Titãs domesticados para amar, mas não sem raciocinar

Titãs domesticados para amar, mas não sem raciocinar

I.

Estive a observar na quietude de sua boca

O nervosismo manso e discreto do seu olhar.

Absorto em você estava de tudo: você

Carrara rara, cara, de sentimentalismos vãos.

Constatei a criança perdida de sua risada,

A triplicidade desfocada e inda insana de suas ideias,

A voracidade cruel de mim a sua inobediência,

O saber filosófico e mudo de sua boca fechada.

Enxerguei em você o mais fundo,

Perdido e afogado sentimento em mim.

 

II.

Expurgo enfim de mim,

Por tudo infeliz,

todos os bradados préstimos.

Por pequena ou grande porção,

proporção-perspectiva.

Em préstimos, empréstimos.

Meu confim:

bicho-homem-ferido

só carrega tanta carga

quanto a carne e a pobre alma

podem se permitir.

É tão triste assim.

Permito-me as tapas,

às tampas, otário eu.

Eu desenho um novo além:

cego, surdo, mudo, burro:

abstração também é arte!

Expurgo você, saneio a mente.

Metáfora de graça:

o diamante para ser lapidado

perde partes (e dói).

Filosofia barata:

o sofrimento faz valer mais?

 

III.

Homens como eu,

criados com espaldar de lei e coração de vidro,

têm de se reservar à rica covardia da ignorância.

Tantas vezes que o saber

foi inutilmente usado somente para sofrer.

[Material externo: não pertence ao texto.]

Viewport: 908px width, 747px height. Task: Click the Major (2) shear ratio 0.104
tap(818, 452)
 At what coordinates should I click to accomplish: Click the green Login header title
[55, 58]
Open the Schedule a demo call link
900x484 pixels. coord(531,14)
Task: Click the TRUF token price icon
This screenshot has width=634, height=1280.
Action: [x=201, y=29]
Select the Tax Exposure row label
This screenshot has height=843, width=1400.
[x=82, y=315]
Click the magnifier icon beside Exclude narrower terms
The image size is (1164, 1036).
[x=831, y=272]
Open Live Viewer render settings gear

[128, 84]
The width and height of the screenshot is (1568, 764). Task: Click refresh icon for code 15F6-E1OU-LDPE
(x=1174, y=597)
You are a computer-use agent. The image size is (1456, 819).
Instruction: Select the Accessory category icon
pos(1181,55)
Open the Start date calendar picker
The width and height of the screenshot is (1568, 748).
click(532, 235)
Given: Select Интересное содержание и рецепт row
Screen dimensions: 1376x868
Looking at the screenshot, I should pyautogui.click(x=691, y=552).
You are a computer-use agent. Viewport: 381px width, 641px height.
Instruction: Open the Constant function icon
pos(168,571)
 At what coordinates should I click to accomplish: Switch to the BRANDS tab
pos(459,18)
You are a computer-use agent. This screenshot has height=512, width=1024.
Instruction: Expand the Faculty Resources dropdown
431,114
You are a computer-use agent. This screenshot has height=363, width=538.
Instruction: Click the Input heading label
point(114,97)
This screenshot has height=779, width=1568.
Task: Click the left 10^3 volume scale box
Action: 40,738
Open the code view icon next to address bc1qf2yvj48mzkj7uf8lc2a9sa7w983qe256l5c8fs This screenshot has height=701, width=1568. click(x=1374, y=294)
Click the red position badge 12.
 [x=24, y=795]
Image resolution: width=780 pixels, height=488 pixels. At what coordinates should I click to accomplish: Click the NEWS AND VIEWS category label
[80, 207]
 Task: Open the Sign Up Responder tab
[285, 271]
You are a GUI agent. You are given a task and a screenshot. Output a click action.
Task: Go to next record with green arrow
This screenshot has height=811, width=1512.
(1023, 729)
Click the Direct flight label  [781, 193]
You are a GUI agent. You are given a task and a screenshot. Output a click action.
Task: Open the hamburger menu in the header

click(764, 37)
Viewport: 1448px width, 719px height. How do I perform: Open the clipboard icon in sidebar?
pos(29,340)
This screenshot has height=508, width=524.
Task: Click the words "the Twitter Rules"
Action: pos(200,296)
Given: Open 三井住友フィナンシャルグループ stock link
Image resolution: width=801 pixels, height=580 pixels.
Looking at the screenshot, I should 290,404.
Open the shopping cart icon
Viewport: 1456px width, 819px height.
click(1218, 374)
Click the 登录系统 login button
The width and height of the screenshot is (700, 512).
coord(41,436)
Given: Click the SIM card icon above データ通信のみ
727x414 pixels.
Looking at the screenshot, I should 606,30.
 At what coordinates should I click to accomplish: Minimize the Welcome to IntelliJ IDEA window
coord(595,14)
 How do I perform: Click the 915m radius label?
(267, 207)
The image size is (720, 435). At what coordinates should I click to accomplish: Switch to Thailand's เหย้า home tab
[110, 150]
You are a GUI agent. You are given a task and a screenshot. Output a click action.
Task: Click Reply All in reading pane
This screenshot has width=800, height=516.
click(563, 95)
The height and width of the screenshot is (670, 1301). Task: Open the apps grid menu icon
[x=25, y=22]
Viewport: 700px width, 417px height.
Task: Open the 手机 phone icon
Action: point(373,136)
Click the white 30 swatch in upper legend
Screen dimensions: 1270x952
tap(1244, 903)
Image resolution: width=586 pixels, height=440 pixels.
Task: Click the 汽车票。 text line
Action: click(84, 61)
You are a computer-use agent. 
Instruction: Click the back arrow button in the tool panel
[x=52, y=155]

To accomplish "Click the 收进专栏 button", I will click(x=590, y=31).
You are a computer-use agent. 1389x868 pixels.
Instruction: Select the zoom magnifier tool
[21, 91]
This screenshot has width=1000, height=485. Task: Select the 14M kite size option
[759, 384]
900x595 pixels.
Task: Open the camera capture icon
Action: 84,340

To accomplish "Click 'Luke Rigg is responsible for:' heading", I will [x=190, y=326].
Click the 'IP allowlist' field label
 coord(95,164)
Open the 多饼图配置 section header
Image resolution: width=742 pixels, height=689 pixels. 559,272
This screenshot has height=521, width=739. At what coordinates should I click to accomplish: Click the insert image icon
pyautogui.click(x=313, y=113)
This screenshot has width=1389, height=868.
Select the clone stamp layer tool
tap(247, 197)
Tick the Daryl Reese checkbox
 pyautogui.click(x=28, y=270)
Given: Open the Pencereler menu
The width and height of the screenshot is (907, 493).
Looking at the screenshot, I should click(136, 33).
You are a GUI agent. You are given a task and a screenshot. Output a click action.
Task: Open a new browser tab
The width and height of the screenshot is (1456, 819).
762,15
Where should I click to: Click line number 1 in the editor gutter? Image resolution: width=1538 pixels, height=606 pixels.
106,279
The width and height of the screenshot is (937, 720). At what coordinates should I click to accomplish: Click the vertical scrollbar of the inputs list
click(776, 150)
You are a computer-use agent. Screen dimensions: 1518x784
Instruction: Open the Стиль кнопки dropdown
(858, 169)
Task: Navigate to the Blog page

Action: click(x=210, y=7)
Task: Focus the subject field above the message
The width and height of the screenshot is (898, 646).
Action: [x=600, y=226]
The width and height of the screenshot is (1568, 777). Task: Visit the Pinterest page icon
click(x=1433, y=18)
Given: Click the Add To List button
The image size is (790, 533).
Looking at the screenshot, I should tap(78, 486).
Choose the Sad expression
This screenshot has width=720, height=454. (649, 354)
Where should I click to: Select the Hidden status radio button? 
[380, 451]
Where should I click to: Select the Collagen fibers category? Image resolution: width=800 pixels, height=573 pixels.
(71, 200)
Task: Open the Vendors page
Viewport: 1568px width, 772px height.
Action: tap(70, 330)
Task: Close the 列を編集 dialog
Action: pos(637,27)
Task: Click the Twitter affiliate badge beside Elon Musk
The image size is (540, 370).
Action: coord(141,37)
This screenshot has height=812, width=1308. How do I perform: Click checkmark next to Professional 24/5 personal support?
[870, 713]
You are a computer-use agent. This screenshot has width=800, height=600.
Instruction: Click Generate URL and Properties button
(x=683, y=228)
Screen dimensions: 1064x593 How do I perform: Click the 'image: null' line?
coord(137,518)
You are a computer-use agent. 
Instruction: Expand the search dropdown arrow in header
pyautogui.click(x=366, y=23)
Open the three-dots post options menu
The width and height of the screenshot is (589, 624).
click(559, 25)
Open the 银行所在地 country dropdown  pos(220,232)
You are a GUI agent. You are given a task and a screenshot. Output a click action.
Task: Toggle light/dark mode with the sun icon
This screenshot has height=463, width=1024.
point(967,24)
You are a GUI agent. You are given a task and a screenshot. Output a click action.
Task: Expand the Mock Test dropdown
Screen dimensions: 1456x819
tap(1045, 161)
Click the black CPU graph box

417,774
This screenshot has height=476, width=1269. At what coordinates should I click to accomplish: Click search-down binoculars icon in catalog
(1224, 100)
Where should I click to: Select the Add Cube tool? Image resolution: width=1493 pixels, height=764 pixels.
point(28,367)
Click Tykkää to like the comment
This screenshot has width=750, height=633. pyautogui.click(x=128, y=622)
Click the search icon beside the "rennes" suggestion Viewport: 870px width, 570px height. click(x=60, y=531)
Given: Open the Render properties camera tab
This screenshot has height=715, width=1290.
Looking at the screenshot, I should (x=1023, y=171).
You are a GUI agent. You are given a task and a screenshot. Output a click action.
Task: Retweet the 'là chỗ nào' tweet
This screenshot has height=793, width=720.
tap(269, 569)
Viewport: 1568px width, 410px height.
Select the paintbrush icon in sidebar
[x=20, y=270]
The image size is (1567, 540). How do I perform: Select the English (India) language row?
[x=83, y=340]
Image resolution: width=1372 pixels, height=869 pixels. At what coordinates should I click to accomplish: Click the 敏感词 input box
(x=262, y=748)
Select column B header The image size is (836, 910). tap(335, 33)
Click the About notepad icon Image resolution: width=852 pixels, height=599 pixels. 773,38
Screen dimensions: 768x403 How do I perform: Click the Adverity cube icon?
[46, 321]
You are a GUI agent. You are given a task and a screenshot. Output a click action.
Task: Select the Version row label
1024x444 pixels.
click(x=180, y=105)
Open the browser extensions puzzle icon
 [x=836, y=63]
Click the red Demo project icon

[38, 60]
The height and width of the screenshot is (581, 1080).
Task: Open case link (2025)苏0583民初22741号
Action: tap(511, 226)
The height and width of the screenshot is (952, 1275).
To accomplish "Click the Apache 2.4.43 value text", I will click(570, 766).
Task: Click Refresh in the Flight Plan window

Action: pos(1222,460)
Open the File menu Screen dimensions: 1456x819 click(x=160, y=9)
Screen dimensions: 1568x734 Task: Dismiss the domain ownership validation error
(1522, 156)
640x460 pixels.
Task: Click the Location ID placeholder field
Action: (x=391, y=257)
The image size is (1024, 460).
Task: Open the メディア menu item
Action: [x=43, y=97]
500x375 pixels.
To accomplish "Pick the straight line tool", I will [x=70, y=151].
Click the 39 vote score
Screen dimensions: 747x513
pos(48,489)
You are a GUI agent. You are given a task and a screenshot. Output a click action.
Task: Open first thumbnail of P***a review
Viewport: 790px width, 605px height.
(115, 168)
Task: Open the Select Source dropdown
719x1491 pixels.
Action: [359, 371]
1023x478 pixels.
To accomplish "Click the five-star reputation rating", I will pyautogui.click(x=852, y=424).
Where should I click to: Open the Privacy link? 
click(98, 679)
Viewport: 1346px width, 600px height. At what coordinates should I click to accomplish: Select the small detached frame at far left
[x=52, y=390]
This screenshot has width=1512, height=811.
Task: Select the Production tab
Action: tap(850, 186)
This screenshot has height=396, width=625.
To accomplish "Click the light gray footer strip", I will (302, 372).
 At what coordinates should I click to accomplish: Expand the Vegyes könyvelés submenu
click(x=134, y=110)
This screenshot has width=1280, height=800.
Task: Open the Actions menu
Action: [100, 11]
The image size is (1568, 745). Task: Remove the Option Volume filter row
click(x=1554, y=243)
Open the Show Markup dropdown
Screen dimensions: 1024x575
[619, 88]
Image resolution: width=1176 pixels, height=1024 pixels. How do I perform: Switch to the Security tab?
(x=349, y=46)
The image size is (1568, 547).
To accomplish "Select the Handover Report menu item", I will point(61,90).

Tantos nobres poetas não se mataram

todas as noites

de amor infiel às perguntas da alma?

Olhei nos seus profundamente

perdidos olhares.

E, no abismo do seu olhar,

descobri que transbordar perguntas

e respostas

e apostas

nada mais é do que a mais boba das coragens.

Me respondi

com o desviar da sua boca ressecada

e da sua mente seca.

Perfil bem feito (perfeito!)

me disse que meu deus

era só mais um ateu cheio de fé

em nada.

Quatro vezes,

naquele infinito entardecer,

investi contra a solidão do seu olhar:

quatro vezes perdi.

Esvaziado o ego,

o desejo

e – por fim de mim – o destino:

vi a noite chegar o dia,

e outra noite e outro dia.

Vi, mas não percebi.

Continuo, sob esse céu

que se colore vagarosamente de negro,

afogando nas rasas águas de você.

 

IV.

Meu ninho foi assim: lei primordial de boa convivência familiar: pensar. Titãs domesticados para amar, mas não sem raciocinar. Mente-mantra, repetidas tantas vezes, cor-rompeu constituição em base à plana sensibilidade humana de conseguir mais. Maquinalizar tudo que poderia não ser feito, tornar-se defeito. Se eu me visse hoje, se eu fosse aqui, talvez não tivesse receio. Talvez quisesse nada. Nada além do possível fardo não pesado. Talvez fosse um, mais de todos aqueles que só sorriem e vivem sós. Sem saber o que é realmente querer. Talvez eu fosse uma vítima a esmo. Talvez libertasse obrigação de mim. Não estivesse pensando em qual seria a melhor opção… Se eu estivesse aqui: tudo estaria resolvido: não preciso de nada. Talvez mais um dos cachorros tolos-roucos que atrás de carros após carros correm e bradam nada. Talvez só mais um olímpico conquistador de nada. É. Um daqueles. Querem tudo: agora. Transformam qualquer acordo em feito. Termos de realidade protocolizados à morte. O ascendente? Se eu me visse hoje, teria orgulho sem fim. Fui – aço em fogo – forjado para pensar primeiro em mim, mas sem (jamais!) deixar de bem-amar os pedaços meus que habitam outros corpos.